O número de outorgas vem crescendo anualmente desde 2014, quando São Paulo enfrentou uma das maiores crises hídricas da história.
Os municípios abastecidos exclusivamente pelo aquífero Guarani, como a cidade de Ribeirão Preto, não sentiram os efeitos da seca em 2021. Sertãozinho e Matão também são localidades que dependem hoje 100% da reserva subterrânea.
São José do Rio Preto, São Carlos, Bauru e Franca, já têm o Guarani como uma de suas principais fontes hídricas. São Paulo ocupa 13% da extensão do aquífero e responde por 70% de toda a água extraída da reserva. Os dados são da Organização dos Estados Americanos (OEA).
Entre especialistas a exploração do aquífero tem gerado preocupações, principalmente pelo bombeamento intenso e pela possibilidade de contaminação das águas.
Águas ancestrais

O aquífero se estende também por outros sete estados brasileiros, além de São Paulo: Goiás, Mato Grosso, Mato Grosso do Sul, Minas Gerais, Paraná, Santa Catarina e Rio Grande do Sul. Além da Argentina, Paraguai e Uruguai.
A reserva regula os rios da bacia do Paraná, que o sobrepõe em grande parte, e tem águas majoritariamente potáveis. Quase toda a extensão de água está confinada por rochas basálticas, que chegam a mil metros de espessura.
A maior parte das águas que formam o aquífero são provenientes das chuvas que infiltram, ao longo de milênios, os lençóis freáticos em trechos em que a reserva está mais próxima da superfície.
São nessas áreas, mais próximas da superfície, que a instalação de poços costuma ser mais simples. Porém, existem hoje tecnologias que permitem a exploração mesmo de águas mais profundas.
Nesses trechos confinados, as águas chegam a estar armazenadas por mais de 250 mil anos.
De acordo com a reportagem da BBC, a cidade de São José do Rio Preto é onde essas águas antiquíssimas, também conhecidas como “águas fósseis”, saem das torneiras.
Entre as maiores cidades abastecidas pelo Guarani está Ribeirão Preto, que tem 711 mil habitantes e todos dependem exclusivamente do aquífero.
A cidade conta com 118 poços tubulares, que extraem água de profundidades superiores a 200 metros e os bombeiam para reservatórios.
No entanto, o uso intenso das águas fez com que os níveis dos poços caíssem. Assim, a prefeitura passou a limitar a abertura de novos poços.
Mesmo com as restrições e os cuidados, Ribeirão foi uma das poucas cidades paulistas que não precisou racionar água em 2021.
Em 2010, a Agência Nacional de Águas (ANA) divulgou um relatório que revela que 52% dos municípios brasileiros eram abastecidos total ou parcialmente por águas subterrâneas. Em São Paulo, o índice chegava a 70%.
De acordo com o IBGE, em 2017, existem 1,03 milhão de propriedades rurais dispõem de pelo menos um poço tubular.

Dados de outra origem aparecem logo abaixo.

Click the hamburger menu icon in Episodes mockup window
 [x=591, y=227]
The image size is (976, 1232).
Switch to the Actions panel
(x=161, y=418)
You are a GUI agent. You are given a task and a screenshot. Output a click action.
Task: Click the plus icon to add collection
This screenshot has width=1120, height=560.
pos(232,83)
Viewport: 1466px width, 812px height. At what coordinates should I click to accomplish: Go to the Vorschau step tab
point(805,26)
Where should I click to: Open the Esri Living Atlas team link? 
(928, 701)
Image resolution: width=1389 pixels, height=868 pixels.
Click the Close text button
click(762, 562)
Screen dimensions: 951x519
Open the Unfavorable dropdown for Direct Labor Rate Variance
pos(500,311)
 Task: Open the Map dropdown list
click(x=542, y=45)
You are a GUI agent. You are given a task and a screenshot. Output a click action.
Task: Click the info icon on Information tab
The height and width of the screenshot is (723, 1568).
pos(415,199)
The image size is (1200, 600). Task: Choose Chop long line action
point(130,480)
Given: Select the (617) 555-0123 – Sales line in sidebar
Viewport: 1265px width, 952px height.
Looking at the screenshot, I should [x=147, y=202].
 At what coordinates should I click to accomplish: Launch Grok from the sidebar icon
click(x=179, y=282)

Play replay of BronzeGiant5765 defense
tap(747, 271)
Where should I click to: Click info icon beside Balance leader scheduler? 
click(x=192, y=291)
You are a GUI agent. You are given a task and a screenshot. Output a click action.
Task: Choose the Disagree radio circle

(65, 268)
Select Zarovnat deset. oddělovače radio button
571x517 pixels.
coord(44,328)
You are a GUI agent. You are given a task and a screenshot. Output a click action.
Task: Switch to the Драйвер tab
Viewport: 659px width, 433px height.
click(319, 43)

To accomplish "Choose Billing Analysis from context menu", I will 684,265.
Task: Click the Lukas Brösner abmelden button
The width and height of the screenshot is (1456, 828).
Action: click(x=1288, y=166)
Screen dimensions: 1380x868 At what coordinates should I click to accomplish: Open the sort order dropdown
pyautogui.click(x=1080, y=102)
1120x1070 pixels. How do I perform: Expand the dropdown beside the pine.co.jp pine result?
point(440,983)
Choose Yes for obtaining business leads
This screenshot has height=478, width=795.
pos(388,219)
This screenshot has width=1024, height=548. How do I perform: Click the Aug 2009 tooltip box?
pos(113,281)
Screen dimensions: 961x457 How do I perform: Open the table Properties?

Contaminação de aquíferos no Brasil

Uma das principais preocupações com a utilização cada vez maior do aquífero Guarani para o abastecimento de cidades e zonas rurais é a possibilidade de contaminação da reserva. No Brasil, existem dados que apontam a contaminação por esgotos em locais como Manaus, Belém e Maceió, onde está o aquífero Grande Amazônia.
Existem, ainda, casos de contaminação por rejeitos industriais, por exemplo, em São Paulo, onde autoridades precisaram proibir a escavação de poços e interditar outros que já existiam.
A Companhia de Tecnologia de Saneamento Ambiental de São Paulo (Cetesb) estima que o estado tenha de 3 a 4 mil pontos de contaminação de aquíferos.
Em 2020, relatório divulgado pela Companhia, apontou que 23,9% das amostras coletas no Aquífero Guarani já apresentavam índices acima dos parâmetros para alumínio, bário, selênio e coliformes.
Apesar da tentativa de controle, o Brasil esbarra em um problema estrutural: a falta de dados sobre águas subterrâneas. Cerca de 10% dos poços tubulares do país são cadastrados, de acordo com estimativas.